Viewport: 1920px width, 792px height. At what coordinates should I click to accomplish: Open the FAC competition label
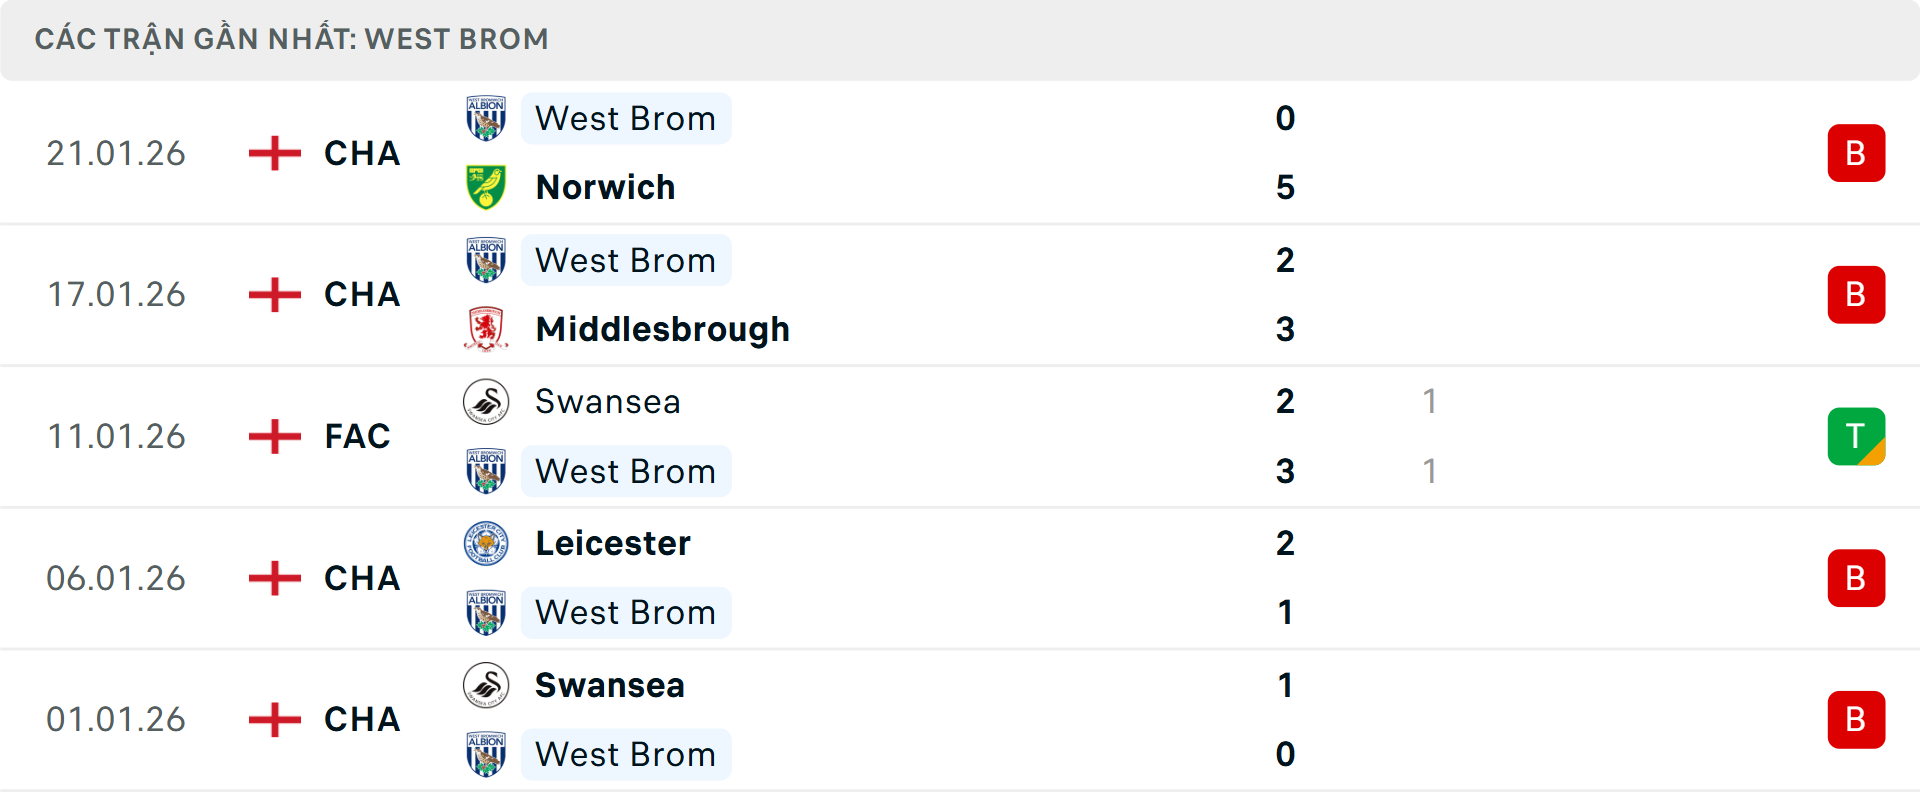click(356, 435)
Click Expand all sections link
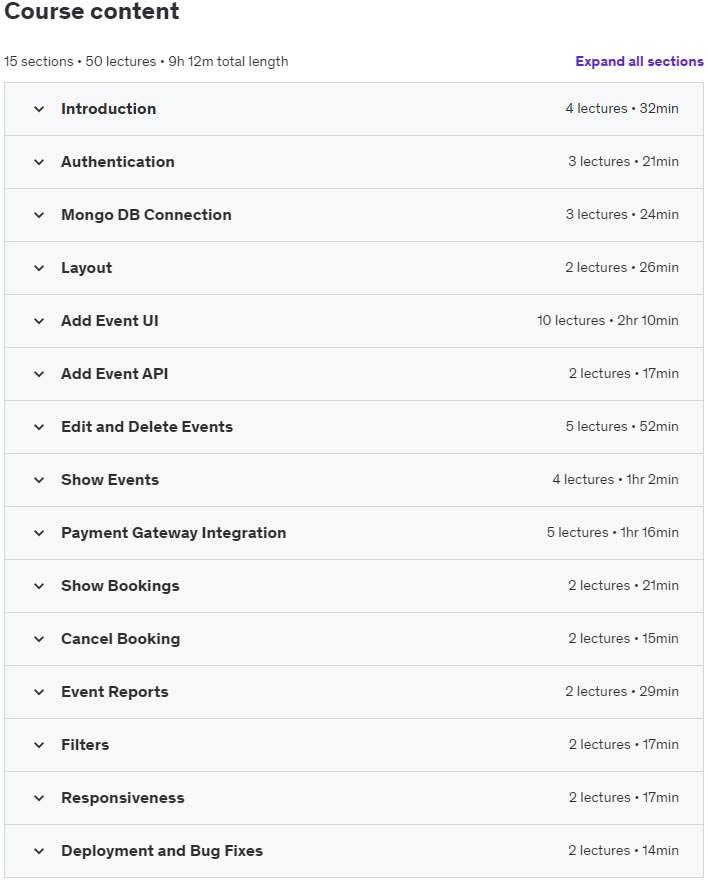 coord(639,61)
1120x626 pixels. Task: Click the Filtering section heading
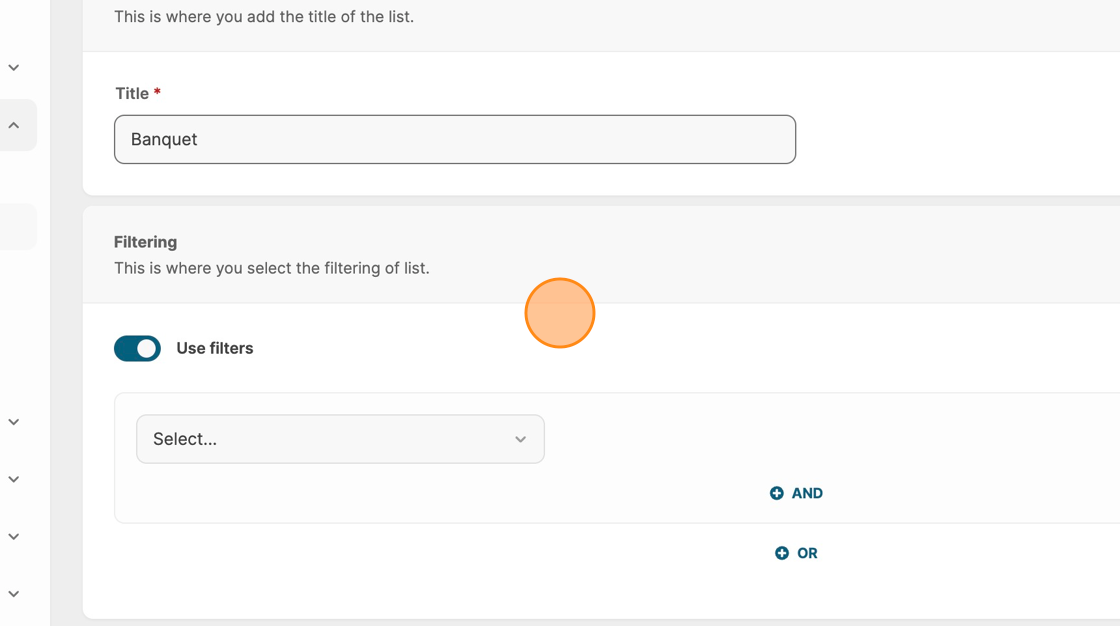pyautogui.click(x=145, y=242)
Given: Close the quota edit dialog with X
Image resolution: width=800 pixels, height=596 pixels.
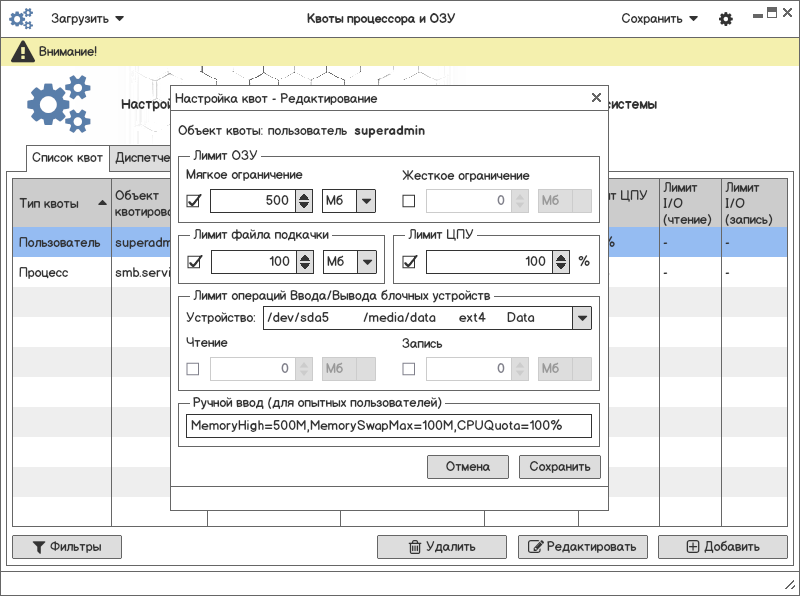Looking at the screenshot, I should pyautogui.click(x=596, y=98).
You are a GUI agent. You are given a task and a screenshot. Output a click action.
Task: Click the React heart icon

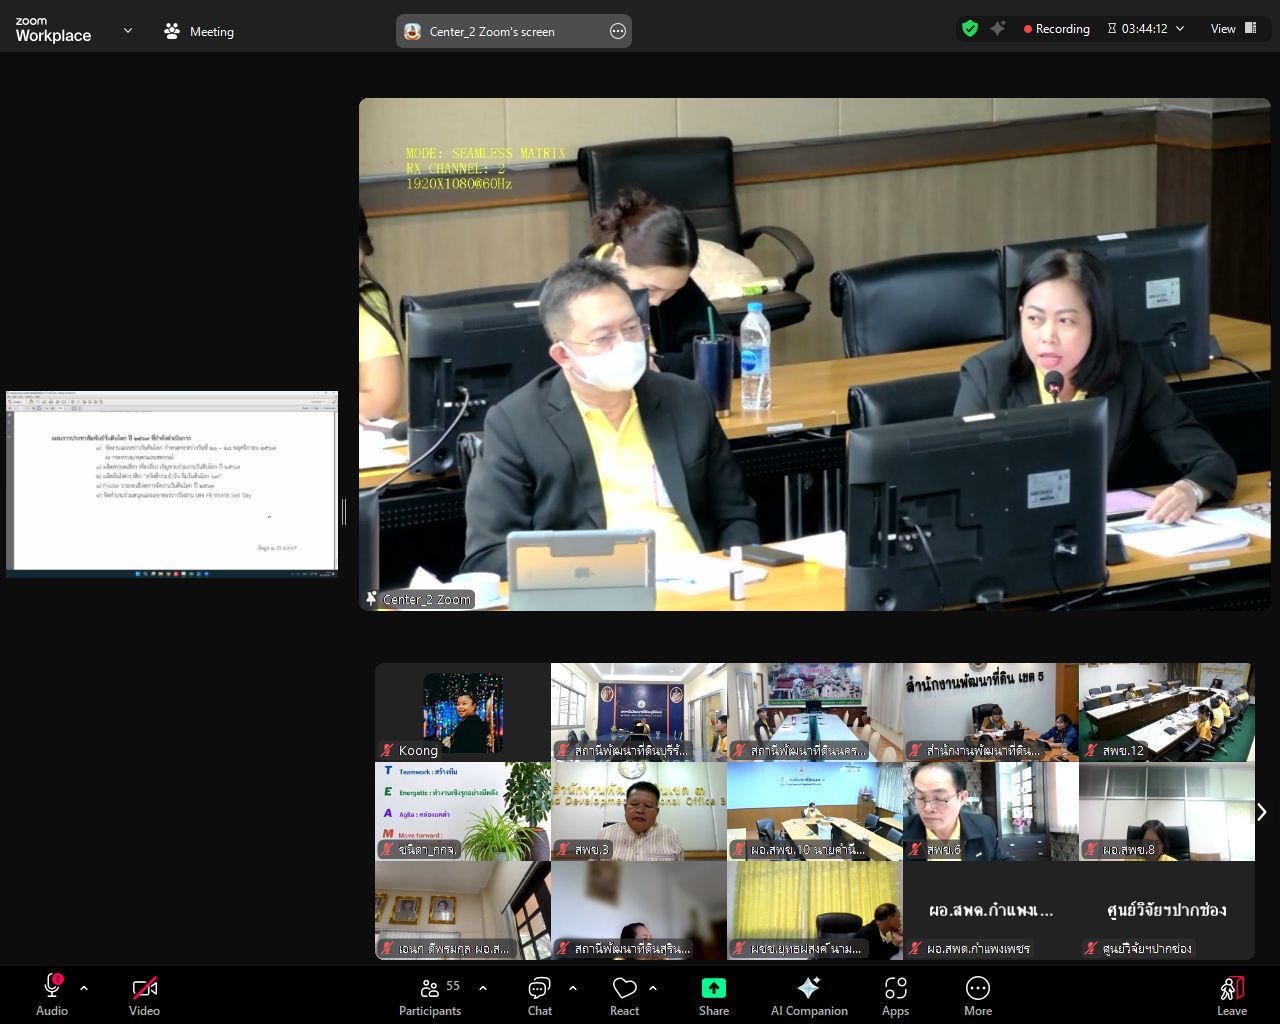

> WORK REQUEST: Would you retype each line above exactly and skip every image?

> SOLUTION FOR THIS EXERCISE:
Viewport: 1920px width, 792px height. At what coordinates should I click to accomplish: Open the FAC competition label
click(356, 435)
Click Expand all sections link
 coord(639,61)
1120x626 pixels. Task: Click the Filtering section heading
pyautogui.click(x=145, y=242)
Given: Close the quota edit dialog with X
Image resolution: width=800 pixels, height=596 pixels.
Looking at the screenshot, I should pyautogui.click(x=596, y=98).
You are a GUI agent. You are given a task and a screenshot. Output a click action.
Task: Click the React heart icon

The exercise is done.